1905: The first automotive float is Harry Zier’s car, so thoroughly covered with carnations that “not a bit of running gear was visible.”
1908: The parade’s signature feature, the self-propelled low-slung float, begins its evolution as a unique automotive device. The City of Redondo Beach enters a forty-one-foot whale that spouts carnation-scented perfume twenty-five feet into the air and spurts water from its mouth. A simpler float from a local car dealer is shown below.
1920: The end of horse-drawn floats.
1924: Judging in the electric-car class ends.
1929: Designer Isabella Coleman perfects the contemporary float, with more naturalistic design cues and the powertrain and chassis nestled inside. Coleman would go on to create 250 award-winning floats.
1935: Pasadena police chief Charles H. Kelly rides in a splendid Pierce-Arrow roadster.
1950: The Edison Company’s Mississippi riverboat features an intercom — quite helpful since modern float drivers sit blind in their compartment and receive instructions from one or more observers.
1952: Uptown Chevrolet’s float, “It’s Great to Be a Champion,” features Soap Box Derby racers who glide down an incline, are pulled back up, and glide down again. Because float decorations must be made of natural materials, this float’s inclined “road” is made of 200 gallons of ripe olives.
1963: The state of Indiana’s “Memorable Moments in Indiana” presents a replica of Rodger Ward’s Indy 500-winning roadster, with the two-time race-winning driver taking his slowest victory lap.
1973: Occidental Life’s “Premiere” depicts four grandiose limos, one of them bearing movie star James Coco, arriving under floodlit skies at the premiere of Man of La Mancha.
1978: “Grand Prix,” by the City of Long Beach, “captures the thrills of its famous road race.” Murals of events in the 1977 edition of the race, inset on the white speed streaks extending from the cars, are created from 400 varieties of leaves, seeds, and petals.
1993: Television coverage spurs larger and more complex floats, like General Motors’ “Entertainment on Wheels.” It confuses onlookers by mixing a racing car’s body with an enormous retractable circuit board. Members of Team Rollerblade further cloud the message in an effort that was period-perfect for GM.
1999: The City of Duarte/City of Hope’s “Life’s Celebrations” attempts the world half-mile course record for its class at Irwindale Speedway — not a highly contested category before or since — and succeeds when it averages 16.94 mph on a lap.

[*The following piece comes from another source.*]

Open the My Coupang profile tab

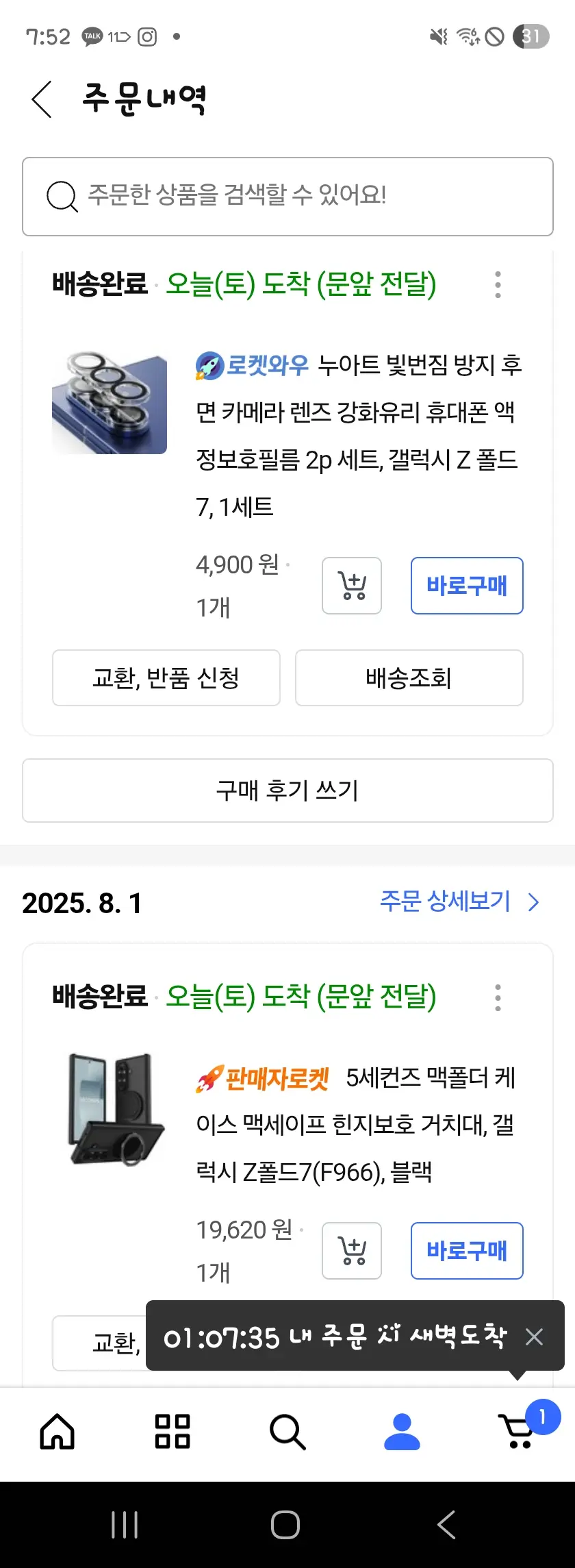click(x=402, y=1432)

2008: Honda’s “Passport to the Future” lifts a bedecked Ridgeline replica, which transforms into a spaceship. Honda can only wish that the Ridgeline’s sales had followed such a trajectory. Honda has run thirty-six floats in the Rose Parade since 1977 and now sponsors it.
2011: Honda’s “A World of Dreams,” features a hybrid powertrain.

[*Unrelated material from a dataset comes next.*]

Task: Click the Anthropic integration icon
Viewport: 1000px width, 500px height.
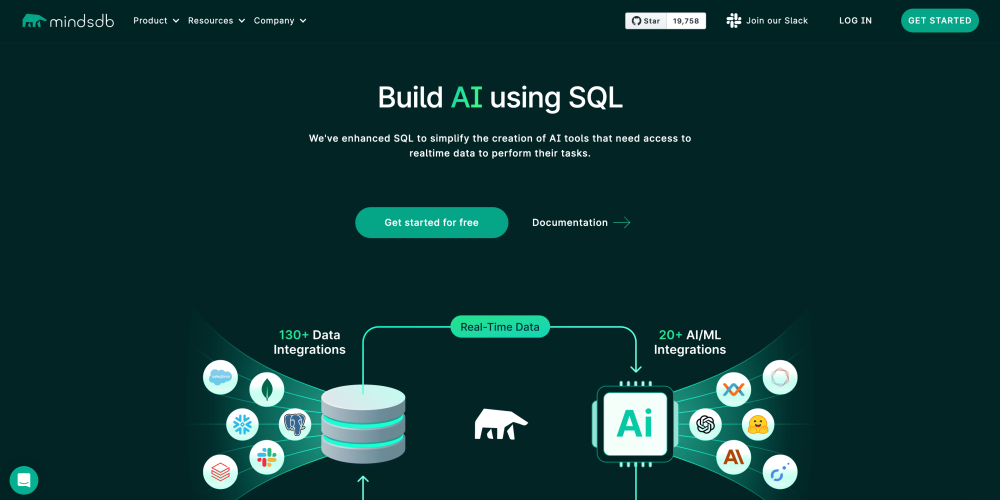Action: [733, 457]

Coming in 2012: Surfing dogs
Dick Van Patten’s Natural Balance Pet Foods will attempt to run the longest and heaviest-ever single-unit float this year. “Surf’s Up” (seen under construction, above) will have a wave machine that will push surfing dogs on a seventy-foot ride in the 10,000-gallon pool.

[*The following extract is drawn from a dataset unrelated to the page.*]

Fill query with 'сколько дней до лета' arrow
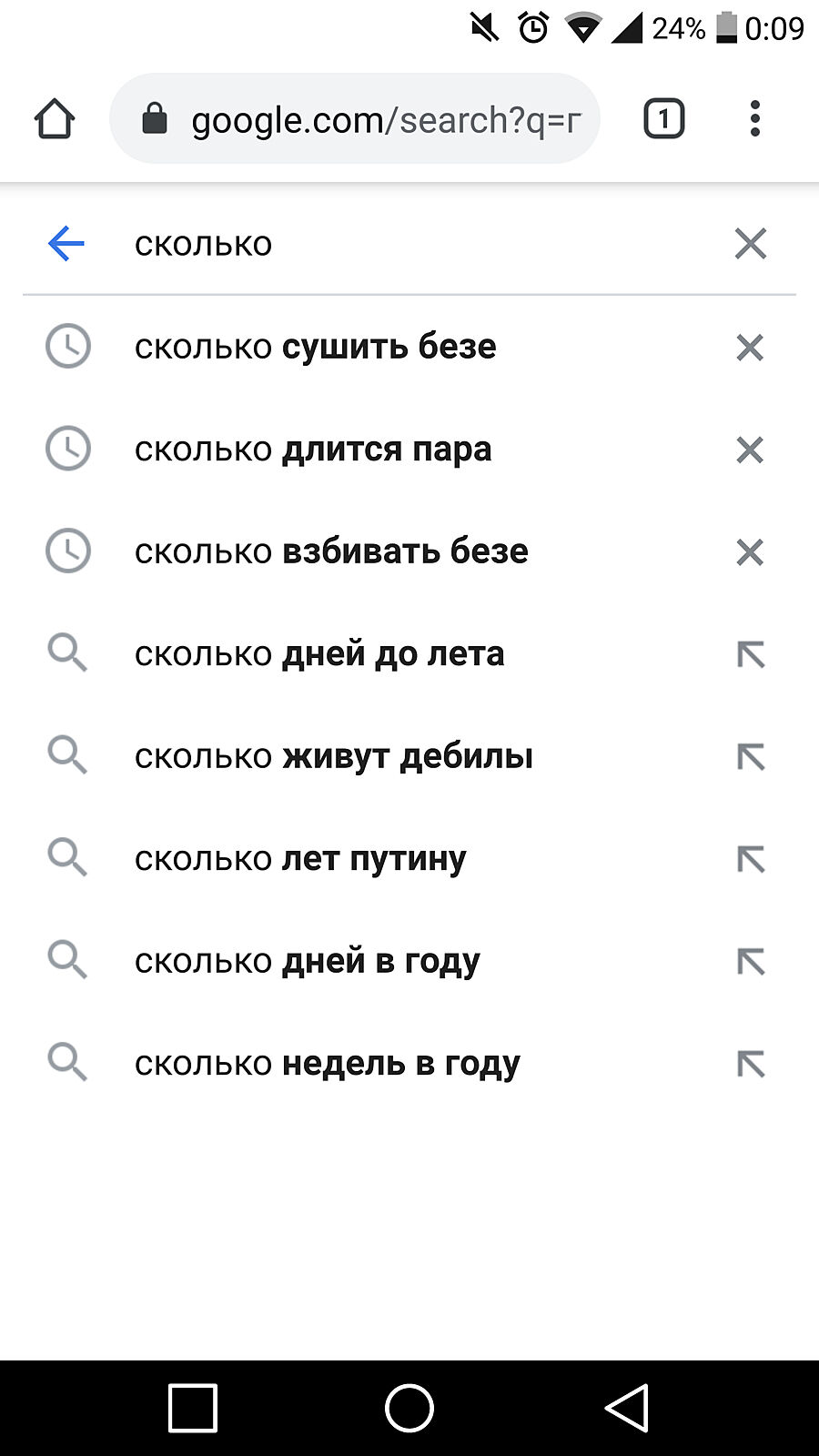 coord(751,654)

Builder Fiesta Parade Floats, with contributions from Roush Industries
Engine 6.8-liter Ford V-10, 362 hp, 457 lb-ft (Diesel power is prohibited by the parade rule book.)
Transmission Ford F-series SuperDuty 6-speed automatic
L x w x H 115 x 18 x 26 ft (Height is limited to 16 feet 6 inches in order to clear traffic signals and obstacles on the trip to and from the 5.5-mile parade route, but extensions can increase height for the parade.)
Weight 120,000 lb
Fuel capacity 50 gallons (Typical total consumption is about 30 gallons.)
Chassis construction Massive I-beams and welded box sections to support steel- and welded-wire bodies
Brakes Compressed air
Steering From forklifts or other industrial equipment; a high-output power-steering pump pushes fluid through 3/8-inch lines
Wheels and Tires Twenty-two wheels, pneumatic tires (Some floats feature solid or foam-filled tires.)
Spartan accommodations include an unpadded seat and a heat sensor to warn if the compartment’s temperature exceeds the allowable maximum of 120 degrees. Parade rules say that upon hearing the fire alarm, the driver must be able to stop the float, kill power, and exit his compartment within 45 seconds.